Instruction
Reproduce all of the data below verbatim, keeping every line in its original order.

------------------------------------------------------------

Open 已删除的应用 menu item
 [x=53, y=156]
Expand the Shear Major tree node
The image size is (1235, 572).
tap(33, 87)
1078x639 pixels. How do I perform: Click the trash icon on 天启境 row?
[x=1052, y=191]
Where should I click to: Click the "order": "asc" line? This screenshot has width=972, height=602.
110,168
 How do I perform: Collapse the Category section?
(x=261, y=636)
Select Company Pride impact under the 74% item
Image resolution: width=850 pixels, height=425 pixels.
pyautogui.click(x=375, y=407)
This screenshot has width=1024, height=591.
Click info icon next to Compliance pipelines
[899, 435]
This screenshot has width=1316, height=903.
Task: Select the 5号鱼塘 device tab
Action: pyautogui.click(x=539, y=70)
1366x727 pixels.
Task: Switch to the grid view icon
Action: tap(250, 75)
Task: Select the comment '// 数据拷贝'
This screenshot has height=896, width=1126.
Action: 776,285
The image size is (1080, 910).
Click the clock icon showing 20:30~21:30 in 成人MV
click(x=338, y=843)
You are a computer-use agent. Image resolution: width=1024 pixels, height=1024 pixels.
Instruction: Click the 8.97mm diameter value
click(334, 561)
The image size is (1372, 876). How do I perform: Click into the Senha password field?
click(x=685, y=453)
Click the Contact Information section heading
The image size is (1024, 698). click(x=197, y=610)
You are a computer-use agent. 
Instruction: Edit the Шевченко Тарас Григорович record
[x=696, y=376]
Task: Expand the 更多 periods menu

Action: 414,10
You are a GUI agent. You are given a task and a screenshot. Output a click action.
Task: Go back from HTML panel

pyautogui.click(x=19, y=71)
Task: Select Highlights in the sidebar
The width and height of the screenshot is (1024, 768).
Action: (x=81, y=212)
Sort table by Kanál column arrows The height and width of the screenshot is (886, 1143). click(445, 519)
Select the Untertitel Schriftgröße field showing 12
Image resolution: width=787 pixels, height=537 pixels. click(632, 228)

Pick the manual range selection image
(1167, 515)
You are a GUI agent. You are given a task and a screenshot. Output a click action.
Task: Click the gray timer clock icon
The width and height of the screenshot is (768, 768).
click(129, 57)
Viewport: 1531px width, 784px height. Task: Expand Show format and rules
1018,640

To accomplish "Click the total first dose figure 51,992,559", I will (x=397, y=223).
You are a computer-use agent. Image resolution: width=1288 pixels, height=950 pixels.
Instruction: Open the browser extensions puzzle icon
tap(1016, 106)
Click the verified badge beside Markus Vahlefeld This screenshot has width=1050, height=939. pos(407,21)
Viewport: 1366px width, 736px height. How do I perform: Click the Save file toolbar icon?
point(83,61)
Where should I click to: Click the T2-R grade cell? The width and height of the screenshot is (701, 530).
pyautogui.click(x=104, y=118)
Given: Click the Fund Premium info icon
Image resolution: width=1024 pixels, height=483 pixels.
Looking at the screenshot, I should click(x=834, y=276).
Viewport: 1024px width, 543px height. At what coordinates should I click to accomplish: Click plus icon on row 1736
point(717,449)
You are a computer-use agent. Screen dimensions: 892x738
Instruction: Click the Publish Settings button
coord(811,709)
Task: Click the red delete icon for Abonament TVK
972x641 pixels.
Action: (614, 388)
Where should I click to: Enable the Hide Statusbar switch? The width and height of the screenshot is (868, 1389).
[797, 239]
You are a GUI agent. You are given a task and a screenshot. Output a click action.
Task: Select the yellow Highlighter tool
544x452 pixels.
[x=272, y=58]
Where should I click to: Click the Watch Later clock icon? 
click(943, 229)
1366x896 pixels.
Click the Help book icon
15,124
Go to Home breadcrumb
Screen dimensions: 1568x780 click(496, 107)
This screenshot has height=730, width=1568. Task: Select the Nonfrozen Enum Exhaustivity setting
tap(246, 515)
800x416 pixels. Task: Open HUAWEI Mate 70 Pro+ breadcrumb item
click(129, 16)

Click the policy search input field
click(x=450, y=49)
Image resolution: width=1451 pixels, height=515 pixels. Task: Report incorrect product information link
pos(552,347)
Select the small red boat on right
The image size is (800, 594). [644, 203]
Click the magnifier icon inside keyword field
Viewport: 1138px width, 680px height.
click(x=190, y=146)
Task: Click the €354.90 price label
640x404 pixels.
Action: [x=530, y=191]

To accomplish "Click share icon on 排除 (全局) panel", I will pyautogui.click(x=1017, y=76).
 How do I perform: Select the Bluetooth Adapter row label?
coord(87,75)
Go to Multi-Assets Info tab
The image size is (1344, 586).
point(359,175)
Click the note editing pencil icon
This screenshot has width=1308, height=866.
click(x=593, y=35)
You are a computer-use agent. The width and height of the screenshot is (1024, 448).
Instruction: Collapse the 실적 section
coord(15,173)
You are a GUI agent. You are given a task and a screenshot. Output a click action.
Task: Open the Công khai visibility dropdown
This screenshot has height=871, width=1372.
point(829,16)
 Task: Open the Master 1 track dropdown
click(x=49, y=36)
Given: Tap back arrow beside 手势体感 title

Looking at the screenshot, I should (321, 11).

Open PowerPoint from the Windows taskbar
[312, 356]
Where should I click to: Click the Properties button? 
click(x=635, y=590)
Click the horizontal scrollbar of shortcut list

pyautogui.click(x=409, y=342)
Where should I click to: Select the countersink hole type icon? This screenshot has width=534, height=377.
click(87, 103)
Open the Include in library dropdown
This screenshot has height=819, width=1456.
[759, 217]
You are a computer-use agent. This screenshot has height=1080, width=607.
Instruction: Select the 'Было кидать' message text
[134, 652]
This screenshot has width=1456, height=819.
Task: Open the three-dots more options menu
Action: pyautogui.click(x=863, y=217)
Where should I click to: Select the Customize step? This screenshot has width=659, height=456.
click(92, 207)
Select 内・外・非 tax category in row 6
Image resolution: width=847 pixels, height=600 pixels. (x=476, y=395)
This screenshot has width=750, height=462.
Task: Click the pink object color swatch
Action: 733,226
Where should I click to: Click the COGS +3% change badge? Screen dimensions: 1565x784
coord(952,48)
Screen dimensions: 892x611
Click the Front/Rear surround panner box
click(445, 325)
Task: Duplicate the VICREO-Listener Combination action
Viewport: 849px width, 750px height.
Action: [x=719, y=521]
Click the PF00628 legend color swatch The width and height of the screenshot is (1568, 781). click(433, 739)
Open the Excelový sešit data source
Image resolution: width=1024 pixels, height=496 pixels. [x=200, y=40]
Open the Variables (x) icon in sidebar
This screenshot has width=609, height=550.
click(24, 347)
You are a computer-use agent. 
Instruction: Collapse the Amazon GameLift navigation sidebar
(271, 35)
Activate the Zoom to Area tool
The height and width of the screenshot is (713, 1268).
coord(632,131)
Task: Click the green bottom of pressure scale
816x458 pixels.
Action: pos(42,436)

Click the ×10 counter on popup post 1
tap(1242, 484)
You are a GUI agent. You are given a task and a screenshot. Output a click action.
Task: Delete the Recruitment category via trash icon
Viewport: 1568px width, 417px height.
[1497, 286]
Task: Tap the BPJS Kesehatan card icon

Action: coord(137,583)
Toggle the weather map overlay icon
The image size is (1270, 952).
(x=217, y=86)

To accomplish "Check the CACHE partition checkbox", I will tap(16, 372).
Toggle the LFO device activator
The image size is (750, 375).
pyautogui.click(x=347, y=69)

------------------------------------------------------------

Correct response
Open 已删除的应用 menu item
 [x=53, y=156]
Expand the Shear Major tree node
The image size is (1235, 572).
tap(33, 87)
1078x639 pixels. How do I perform: Click the trash icon on 天启境 row?
[x=1052, y=191]
Where should I click to: Click the "order": "asc" line? This screenshot has width=972, height=602.
110,168
 How do I perform: Collapse the Category section?
(x=261, y=636)
Select Company Pride impact under the 74% item
Image resolution: width=850 pixels, height=425 pixels.
pyautogui.click(x=375, y=407)
This screenshot has width=1024, height=591.
Click info icon next to Compliance pipelines
[899, 435]
This screenshot has width=1316, height=903.
Task: Select the 5号鱼塘 device tab
Action: pyautogui.click(x=539, y=70)
1366x727 pixels.
Task: Switch to the grid view icon
Action: tap(250, 75)
Task: Select the comment '// 数据拷贝'
This screenshot has height=896, width=1126.
Action: 776,285
The image size is (1080, 910).
Click the clock icon showing 20:30~21:30 in 成人MV
click(x=338, y=843)
You are a computer-use agent. Image resolution: width=1024 pixels, height=1024 pixels.
Instruction: Click the 8.97mm diameter value
click(334, 561)
The image size is (1372, 876). How do I perform: Click into the Senha password field?
click(x=685, y=453)
Click the Contact Information section heading
The image size is (1024, 698). click(x=197, y=610)
You are a computer-use agent. 
Instruction: Edit the Шевченко Тарас Григорович record
[x=696, y=376]
Task: Expand the 更多 periods menu

Action: 414,10
You are a GUI agent. You are given a task and a screenshot. Output a click action.
Task: Go back from HTML panel

pyautogui.click(x=19, y=71)
Task: Select Highlights in the sidebar
The width and height of the screenshot is (1024, 768).
Action: (x=81, y=212)
Sort table by Kanál column arrows The height and width of the screenshot is (886, 1143). click(445, 519)
Select the Untertitel Schriftgröße field showing 12
Image resolution: width=787 pixels, height=537 pixels. click(632, 228)

Pick the manual range selection image
(1167, 515)
You are a GUI agent. You are given a task and a screenshot. Output a click action.
Task: Click the gray timer clock icon
The width and height of the screenshot is (768, 768).
click(129, 57)
Viewport: 1531px width, 784px height. Task: Expand Show format and rules
1018,640

To accomplish "Click the total first dose figure 51,992,559", I will (x=397, y=223).
You are a computer-use agent. Image resolution: width=1288 pixels, height=950 pixels.
Instruction: Open the browser extensions puzzle icon
tap(1016, 106)
Click the verified badge beside Markus Vahlefeld This screenshot has width=1050, height=939. pos(407,21)
Viewport: 1366px width, 736px height. How do I perform: Click the Save file toolbar icon?
point(83,61)
Where should I click to: Click the T2-R grade cell? The width and height of the screenshot is (701, 530).
pyautogui.click(x=104, y=118)
Given: Click the Fund Premium info icon
Image resolution: width=1024 pixels, height=483 pixels.
Looking at the screenshot, I should click(x=834, y=276).
Viewport: 1024px width, 543px height. At what coordinates should I click to accomplish: Click plus icon on row 1736
point(717,449)
You are a computer-use agent. Screen dimensions: 892x738
Instruction: Click the Publish Settings button
coord(811,709)
Task: Click the red delete icon for Abonament TVK
972x641 pixels.
Action: (614, 388)
Where should I click to: Enable the Hide Statusbar switch? The width and height of the screenshot is (868, 1389).
[797, 239]
You are a GUI agent. You are given a task and a screenshot. Output a click action.
Task: Select the yellow Highlighter tool
544x452 pixels.
[x=272, y=58]
Where should I click to: Click the Watch Later clock icon? 
click(943, 229)
1366x896 pixels.
Click the Help book icon
15,124
Go to Home breadcrumb
Screen dimensions: 1568x780 click(496, 107)
This screenshot has height=730, width=1568. Task: Select the Nonfrozen Enum Exhaustivity setting
tap(246, 515)
800x416 pixels. Task: Open HUAWEI Mate 70 Pro+ breadcrumb item
click(129, 16)

Click the policy search input field
click(x=450, y=49)
Image resolution: width=1451 pixels, height=515 pixels. Task: Report incorrect product information link
pos(552,347)
Select the small red boat on right
The image size is (800, 594). [644, 203]
Click the magnifier icon inside keyword field
Viewport: 1138px width, 680px height.
click(x=190, y=146)
Task: Click the €354.90 price label
640x404 pixels.
Action: [x=530, y=191]

To accomplish "Click share icon on 排除 (全局) panel", I will pyautogui.click(x=1017, y=76).
 How do I perform: Select the Bluetooth Adapter row label?
coord(87,75)
Go to Multi-Assets Info tab
The image size is (1344, 586).
point(359,175)
Click the note editing pencil icon
This screenshot has width=1308, height=866.
click(x=593, y=35)
You are a computer-use agent. The width and height of the screenshot is (1024, 448).
Instruction: Collapse the 실적 section
coord(15,173)
You are a GUI agent. You are given a task and a screenshot. Output a click action.
Task: Open the Công khai visibility dropdown
This screenshot has height=871, width=1372.
point(829,16)
 Task: Open the Master 1 track dropdown
click(x=49, y=36)
Given: Tap back arrow beside 手势体感 title

Looking at the screenshot, I should (321, 11).

Open PowerPoint from the Windows taskbar
[312, 356]
Where should I click to: Click the Properties button? 
click(x=635, y=590)
Click the horizontal scrollbar of shortcut list

pyautogui.click(x=409, y=342)
Where should I click to: Select the countersink hole type icon? This screenshot has width=534, height=377.
click(87, 103)
Open the Include in library dropdown
This screenshot has height=819, width=1456.
[759, 217]
You are a computer-use agent. This screenshot has height=1080, width=607.
Instruction: Select the 'Было кидать' message text
[134, 652]
This screenshot has width=1456, height=819.
Task: Open the three-dots more options menu
Action: pyautogui.click(x=863, y=217)
Where should I click to: Select the Customize step? This screenshot has width=659, height=456.
click(92, 207)
Select 内・外・非 tax category in row 6
Image resolution: width=847 pixels, height=600 pixels. (x=476, y=395)
This screenshot has width=750, height=462.
Task: Click the pink object color swatch
Action: 733,226
Where should I click to: Click the COGS +3% change badge? Screen dimensions: 1565x784
coord(952,48)
Screen dimensions: 892x611
Click the Front/Rear surround panner box
click(445, 325)
Task: Duplicate the VICREO-Listener Combination action
Viewport: 849px width, 750px height.
Action: [x=719, y=521]
Click the PF00628 legend color swatch The width and height of the screenshot is (1568, 781). click(433, 739)
Open the Excelový sešit data source
Image resolution: width=1024 pixels, height=496 pixels. [x=200, y=40]
Open the Variables (x) icon in sidebar
This screenshot has width=609, height=550.
click(24, 347)
You are a computer-use agent. 
Instruction: Collapse the Amazon GameLift navigation sidebar
(271, 35)
Activate the Zoom to Area tool
The height and width of the screenshot is (713, 1268).
coord(632,131)
Task: Click the green bottom of pressure scale
816x458 pixels.
Action: pos(42,436)

Click the ×10 counter on popup post 1
tap(1242, 484)
You are a GUI agent. You are given a task and a screenshot. Output a click action.
Task: Delete the Recruitment category via trash icon
Viewport: 1568px width, 417px height.
[1497, 286]
Task: Tap the BPJS Kesehatan card icon

Action: coord(137,583)
Toggle the weather map overlay icon
The image size is (1270, 952).
(x=217, y=86)

To accomplish "Check the CACHE partition checkbox", I will tap(16, 372).
Toggle the LFO device activator
The image size is (750, 375).
pyautogui.click(x=347, y=69)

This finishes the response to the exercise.